Date : Thu, 18 Nov 2010 09:22:22 +0000
From : robert@... (Rob)
Subject: [OT] Who'da thought...
On 18 November 2010 01:55, Rick Murray <rick@...> wrote:
> OT, and yes, you can shoot me for it later... ;-)
>
> exciting names like "Linnet" which could push to 2400bps. I've never
> called a BBS at 2400bps so I don't know if that is bi-di.
It was, although you'd be hard pressed to find anything that needed
it. Best I did in that era was Bulk Upload to Prestel at V22 -
1200bps full duples.
I started off on 300bps - a Maplin Modem, built from a kit. Ran the
BBS on a ex-GPO Modem 2B - hulking bit of kit that had individual
cards for each circuit. I used to sit the Beeb on top of it!
Slowest I used was 110ps, once.... Not a standard option on the Beeb,
but there was a jumper somewhere at the back that would alter the
clock to the serial circuitry such that it was close enough to work.
> of some tech, like the amusing dichotomy of the ever-so-expensive ISDN
> that offered 64kbps,
Full duplex, though, or bond two channels and get 128Kbps !
> or a bog-standard modem on POTS that offered nearly
> that.
Ah, 56K modems. I used a lot at customers, and *never* saw one
connect at more than 42. Uplink could go up to 33.3, but typically
would be 28.8. I think 28.8 was the most they could do when talking
to each other- "56K" internet access needed special modems at the
exchange end to support them.
> With my experiences of ISDN (at the library, pre-ADSL), it was...
> crap.
I had one customer whose entire Internet connection was through a
64Kbps ISDN connection. And by customer I mean a LAN with 40+ users...
I did set up a local mail server and Squid server to proxy and cache
everything, mind, and it was fine.
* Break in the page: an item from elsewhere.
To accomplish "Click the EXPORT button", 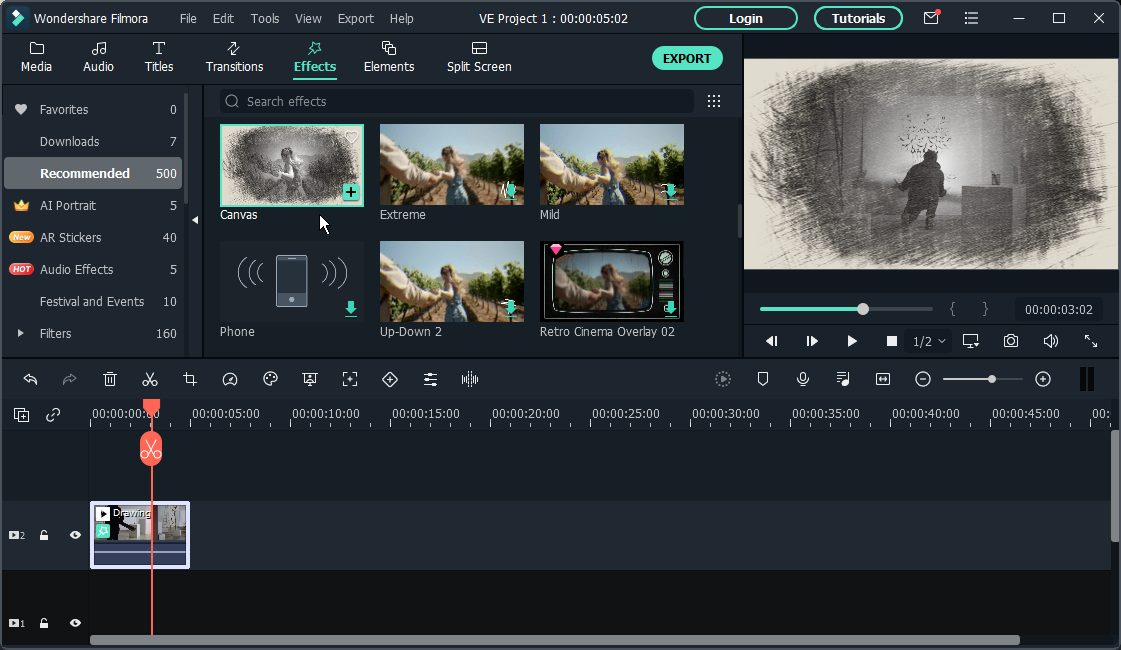I will coord(687,58).
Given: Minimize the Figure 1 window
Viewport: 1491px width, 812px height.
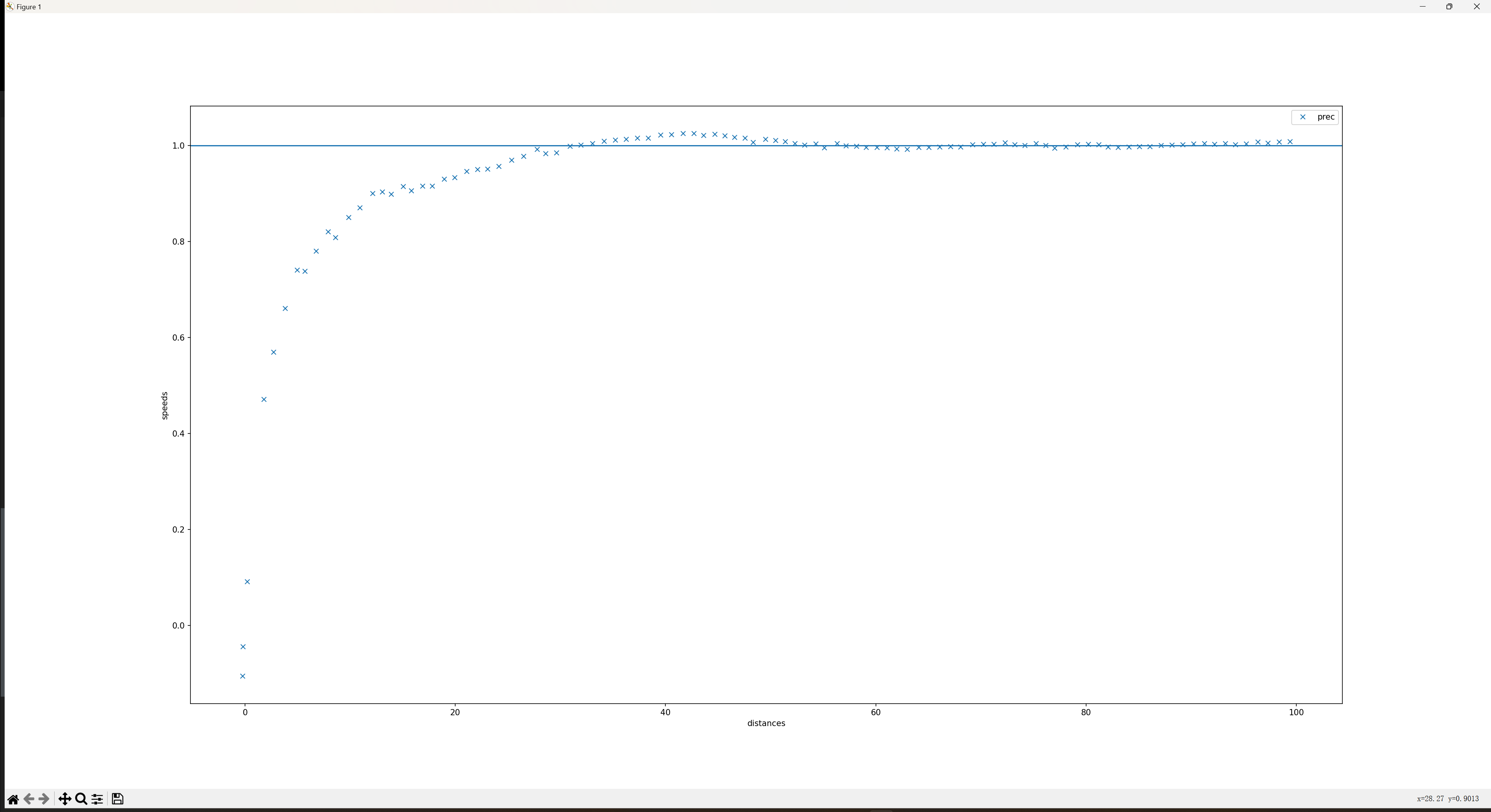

Apart from when we found someone
listening to Radio 2 live streaming .... on a per/minute charged
connection...
by 1996 I was on Cable Modems - a trial service by NYNEX the then
local franchise holder. I don't know for sure how fast the local
connection was, but we were connected to the internet via a 2Mbps pipe
(after an initial 64Kbps, not much fun shared between 200!) and I
could max that out occasionally. This was a six month trial before
full launch, but C&W took them over, forgot about us for an extra six
months, then when they noticed, shut us down. "There's no future in
cable modems, we want to concentrate on digital TV"...
So, back to dial-up. eeks. At least by then un-timed calls were coming in..
1999 and I was one of the first test ADSL connections by Freeserve.
512Kbps all of my own, for ?47 per month ... the rest is a case of
increasing speeds and falling prices. I now get slightly under 6Mbps
on each line..
> ? 1200/75 ? ? ? ? ? ?-> ?megabits
> ? 2MHz CPUs ? ? ? ? ?-> ?multiple cores at >2GHz
> ? 32K ? ? ? ? ? ? ? ?-> ?1Gb minimum
> ? 64K addressing ? ? -> ?hundreds of gigabytes
> ? tapes for storage ?-> ?half terrabyte harddiscs as standard
And think of the size ... I was trying to work out how much space the
storage currently available on the LAN would take up if I replicated
it my old Beeb's Amcom 10MB hard drive unit - I'd need 0.63 million of
them. It's a bigger box - maybe 18x7x6 inches. Given an inch each
side, that's nearly 800 /miles/ of shelf space ...! Think of the
signal lag ...
>
>
> The Beeb is clear. Basic, simple,
> to-the-point TTL logic. You can grasp it. You can wrap your head around
> it. You can flowchart and diagram every single address line through
> every single logic gate.
Apart from the ULAs, but yes, I agree. I understand the Beeb circuit,
and referred to it lots when doing the initial work on the Econet
emulation for BeebEm. How could any one person understand modern
consumer electronics... I think most these days are constructed from
modular "black boxes".
> Today's hardware isn't designed to be
> understood. It is designed to allow the drooling masses to gawk at
> kittens and naked asians. And play inane games on Facebook.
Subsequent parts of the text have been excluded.